## TASK STATEMENT:
Please filter the listing for the string "Collapse" and copy each matching line.

'''

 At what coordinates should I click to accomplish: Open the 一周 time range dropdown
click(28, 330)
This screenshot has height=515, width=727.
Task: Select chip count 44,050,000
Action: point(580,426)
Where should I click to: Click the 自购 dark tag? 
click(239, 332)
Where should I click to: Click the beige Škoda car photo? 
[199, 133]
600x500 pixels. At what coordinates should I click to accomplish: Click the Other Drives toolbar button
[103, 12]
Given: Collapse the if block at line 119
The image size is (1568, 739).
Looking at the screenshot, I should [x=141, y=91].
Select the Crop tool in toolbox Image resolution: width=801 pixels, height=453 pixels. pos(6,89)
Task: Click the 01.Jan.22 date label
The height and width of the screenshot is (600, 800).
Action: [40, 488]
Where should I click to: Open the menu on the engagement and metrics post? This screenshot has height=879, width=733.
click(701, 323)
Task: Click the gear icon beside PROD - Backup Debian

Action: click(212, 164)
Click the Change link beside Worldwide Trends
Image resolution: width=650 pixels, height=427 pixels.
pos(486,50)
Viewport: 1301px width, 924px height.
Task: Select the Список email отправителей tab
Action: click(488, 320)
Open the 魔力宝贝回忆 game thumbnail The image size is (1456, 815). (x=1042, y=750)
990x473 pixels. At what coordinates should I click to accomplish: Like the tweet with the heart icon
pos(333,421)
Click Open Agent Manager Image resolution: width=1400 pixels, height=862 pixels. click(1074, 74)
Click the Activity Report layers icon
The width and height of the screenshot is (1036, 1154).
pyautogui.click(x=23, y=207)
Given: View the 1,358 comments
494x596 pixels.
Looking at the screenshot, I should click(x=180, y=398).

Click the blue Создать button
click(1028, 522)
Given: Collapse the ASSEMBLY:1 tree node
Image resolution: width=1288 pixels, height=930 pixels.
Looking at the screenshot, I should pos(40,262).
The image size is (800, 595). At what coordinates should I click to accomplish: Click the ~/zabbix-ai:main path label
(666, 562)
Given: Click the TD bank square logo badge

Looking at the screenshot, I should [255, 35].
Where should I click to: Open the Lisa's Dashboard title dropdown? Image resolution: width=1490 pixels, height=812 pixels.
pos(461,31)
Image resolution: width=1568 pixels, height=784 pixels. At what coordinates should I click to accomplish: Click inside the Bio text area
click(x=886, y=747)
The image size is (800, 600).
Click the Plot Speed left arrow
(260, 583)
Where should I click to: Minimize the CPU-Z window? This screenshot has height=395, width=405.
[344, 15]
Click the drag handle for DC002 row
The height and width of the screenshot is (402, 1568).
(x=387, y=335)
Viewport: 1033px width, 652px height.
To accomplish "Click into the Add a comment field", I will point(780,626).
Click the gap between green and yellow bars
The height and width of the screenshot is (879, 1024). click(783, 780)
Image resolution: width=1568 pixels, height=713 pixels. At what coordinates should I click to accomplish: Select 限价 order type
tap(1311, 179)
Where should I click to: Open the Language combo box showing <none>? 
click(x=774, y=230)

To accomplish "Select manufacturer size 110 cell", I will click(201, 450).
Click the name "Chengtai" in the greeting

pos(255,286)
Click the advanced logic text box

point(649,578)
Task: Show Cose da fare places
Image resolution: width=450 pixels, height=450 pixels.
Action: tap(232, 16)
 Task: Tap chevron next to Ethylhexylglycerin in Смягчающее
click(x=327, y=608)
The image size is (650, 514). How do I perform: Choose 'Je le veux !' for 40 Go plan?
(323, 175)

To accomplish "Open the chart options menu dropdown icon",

'''

## COMPLETED TASK:
Given: Collapse the if block at line 119
Given: Collapse the ASSEMBLY:1 tree node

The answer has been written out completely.